Allison Wheeler, MD, MSCI
Originally from Boston MA, Allison Wheeler received her medical training at the University of Massachusetts. She subsequently completed her Pediatric hematology / oncology and blood banking / transfusion medicine fellow training at Vanderbilt University Medical Center. She has worked at faculty in pediatrics and pathology at Vanderbilt since the completion of her training in 2014, which represented a surprising and seemingly permanent move to Tennessee. Allison splits her clinical time between pediatric patients with hemostatic and thrombotic disorders, and aids in management of both the transfusion medicine and coagulation services. She is also the director of research for benign hematology with a robust collaborative research portfolio and a personal research interest in women with heavy menstrual bleeding. She has recently been involved with research focused on the use of convalescent plasma to treat COVID-19, as well as work in vaccine safety due to hematologic concerns associated with the COVID-19 vaccines.
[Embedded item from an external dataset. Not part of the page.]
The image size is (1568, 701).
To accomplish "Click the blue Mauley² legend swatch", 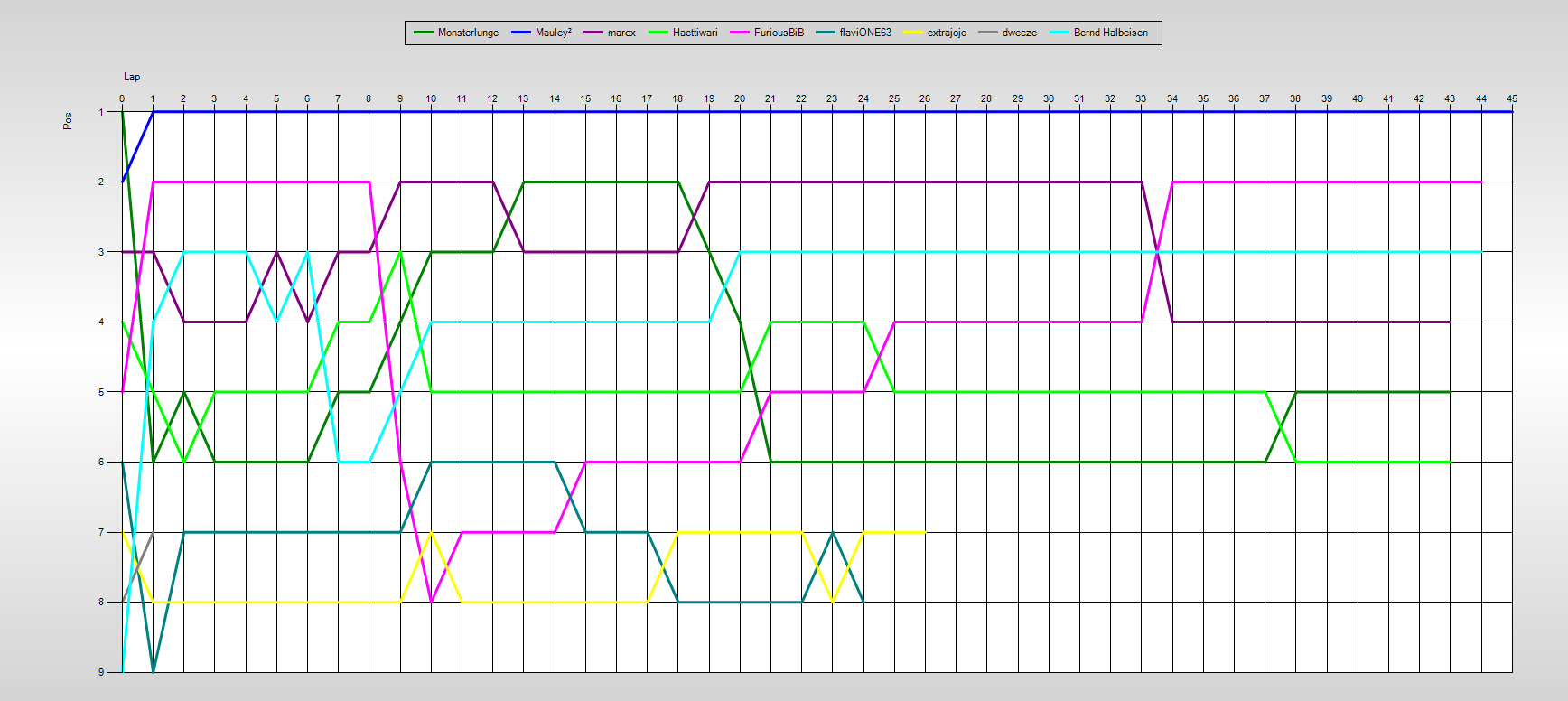I will [521, 33].
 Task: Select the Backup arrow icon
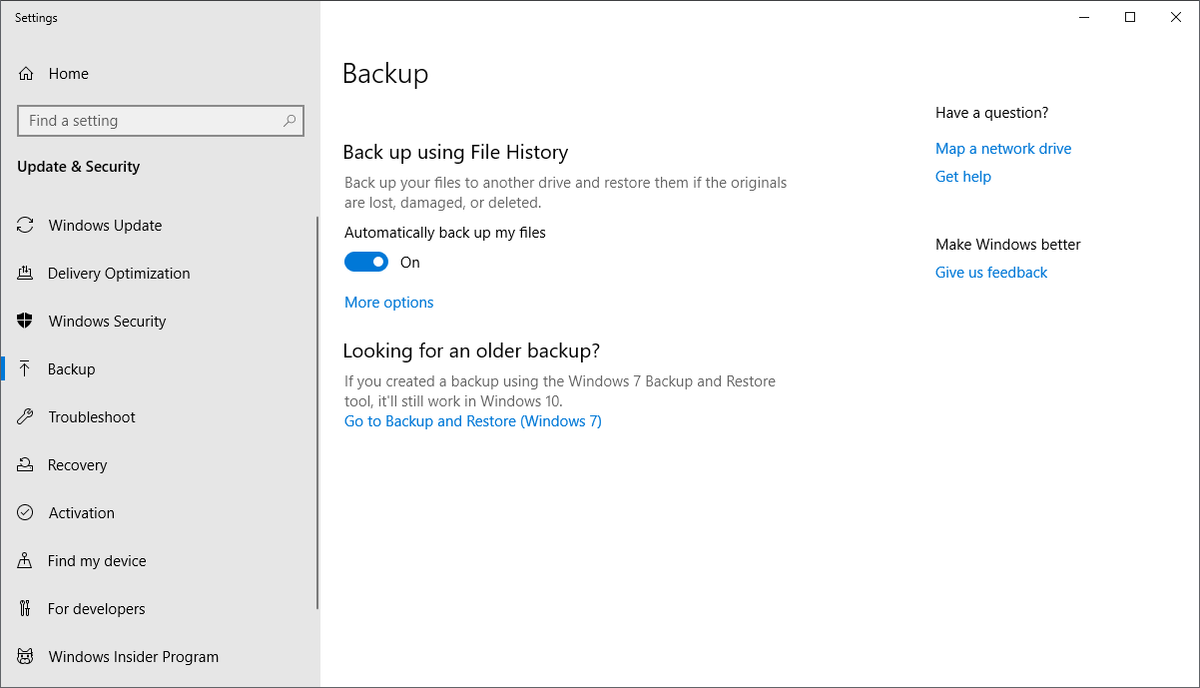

Allison spends as much time outside as she can when she isn’t at work, she loves running and hiking, and her family – husband Scott and 3 kids (Finn (18), Darby (15) and Nat (3).
David Clark, PhD
Dr. Clark is an independent consultant to the biotechnology, plasma and tissue industries. He is the President of Platte Canyon Consulting, Inc. and the Chairman of the Coalition for Hemophilia B. He spent 19+ years working for the American Red Cross on the development of plasma-derived and recombinant plasma protein products, including Factors VIII and IX. He writes articles on current research for the Coalition newsletter, Factor IX News. He has a Ph.D. in chemical engineering from Cornell University.
Robert Sidonio, MD, MSc
Dr. Sidonio’s interest in hemostasis began during his pediatric residency at the University of Louisville under the mentorship of Dr. Sanjay Ahuja. Subsequently under Dr. Margaret Ragni’s research guidance during his fellowship he was accepted to the ASH Clinical Research Training Institute (CRTI) in 2009. Following fellowship at the University of Pittsburgh, he took a position as Director of Pediatric Hemostasis and Thrombosis Program at Vanderbilt University. Under Dr. Michael DeBaun’s mentorship he was able to obtain to obtain a KL2 to investigate the bleeding tendency in hemophilia A carriers. In August 2014, Dr. Sidonio accepted the position of Associate Director of Hemostasis and Thrombosis at Emory University/Children’s Healthcare of Atlanta. Dr. Sidonio is continuing his clinical research investigating the bleeding phenotype and genotype of hemophilia A carriers funded by the Hemophilia of Georgia Clinical Scientist Development Grant and HTRS Mentored Research Award.